Serving as the capital of southern Morocco, the city of Marrakech is one of the country’s most visited and this colourful oasis retains a rather exotic flavour, with some 16 km / 10 miles of mid-brick ramparts still standing adding an undeniable feeling of the past. Marrakech is now something of a Moroccan tourism Mecca and is home to the south’s premier souq (market).
Founded almost 1,000 years ago, the character of Marrakech remains quite unchanged, being hot, full of energy and somewhat African. However, the city of today has been greatly influenced by arriving Europeans and features outdoor swimming pools, mountain parties, and street cafes, as well as Moroccan palaces, mosques and kasbahs, spread around the Medina and its centre Djemaa El Fna square.
-Djemaa El-Fna : is the highlight of any Marrakech night. Musicians, dancers, and story tellers pack this square at the heart of the medina, filling it with a cacophony of drum beats and excited shouts. Scores of stalls sell a wide array of Moroccan fare and you will almost certainly be accosted by women wanting to give you a henna tattoo. Enjoy the various shows, but be prepared to give some dirhams to watch. By day it is largely filled with snake charmers and people with monkeys, as well as some of the more common stalls.
-The Souks : (suuqs), or markets of Marrakech, just adjacent to Place Djemaa El-Fna, are where you can buy almost anything. From spices to shoes, jellabas to kaftans, tea pots to tagines and much, much more. Undoubtedly, being a foreigner means you will end up paying higher prices than a native would, but be sure to bargain nonetheless.
–Koutoubia Mosque : right besides Djemaa El-Fna, is named after the booksellers market that used to be located here.

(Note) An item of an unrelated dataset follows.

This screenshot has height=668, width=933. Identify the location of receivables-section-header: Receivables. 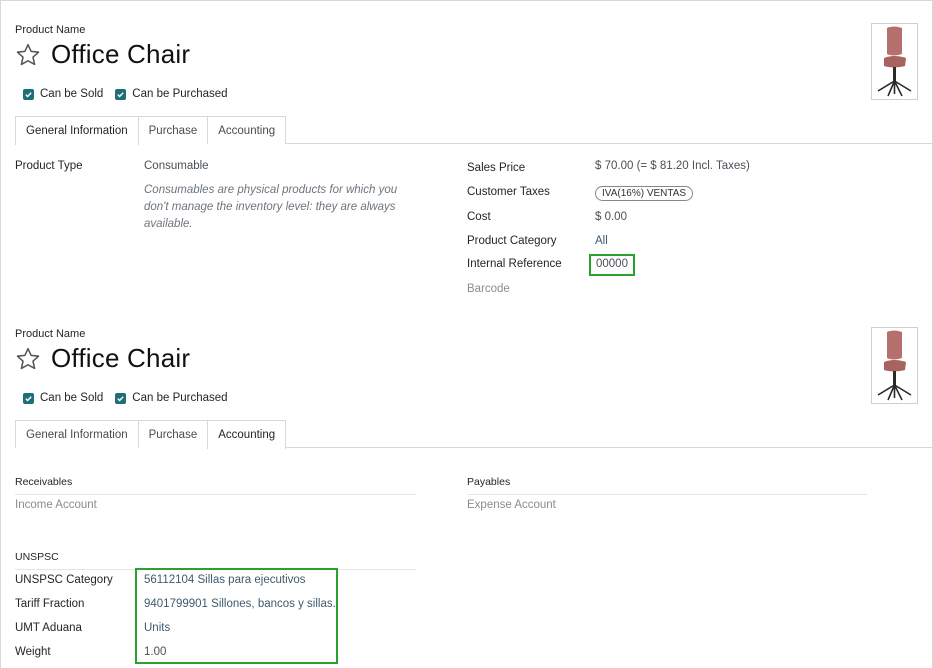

It is said that the minaret of the Koutoubia mosque is to Marrakech as the Eiffel Tower is to Paris. The minaret is visible from Gueliz which is connected to the Medina by Avenue Mohammed V. At night, the mosque is beautifully lit.
-Saadian Tombs : were not discovered until the beginning of the 20th century. They have been preserved just like they were during the glory days of the Saadian rulers. Unlike the El Badi Palace, they were not destroyed, probably for superstitious reasons. The entrance was blocked so they remained untouched for hundreds of years. Inside you will find an overload of Zelij (Morrocan tiles) and some beautiful decoration. It doesn’t take a lot of time to explore, but it is definitely worth the visit. While here, look for the tombs of Jews and Christians; they are noted by their different markings and direction of the tomb.
–Majorelle Gardens : in Gueliz has an entrance fee of Dh 40 and is more expensive than other attractions. However, it provides an excellent respite from the hustle and bustle of the city streets. The park boasts a collection of plants from across the globe, including what seems like every cactus species on the planet. Get here early to avoid the crowds. Inside the gardens is also the Museum of Islamic Art, for which an additional entrance fee is charged.
–El Bahia Palace : is an ornate and beautiful palace, popular with guided tours and stray cats. The palace is well worth a visit and gives a great impression of what it must have been like to be a 19th century nobleman in Morocco. There is a nice garden with banana flowers, tranquil courtyards, and other lovely plants.
–Menara gardens : which are located west of the city, and consist of a mixture of orchards and olive groves surrounding a central pavilion which is a popular sight on tourist postcards. The pavilion was built during the 16th century Saadi dynasty, and renovated in 1869. It has a small cafe.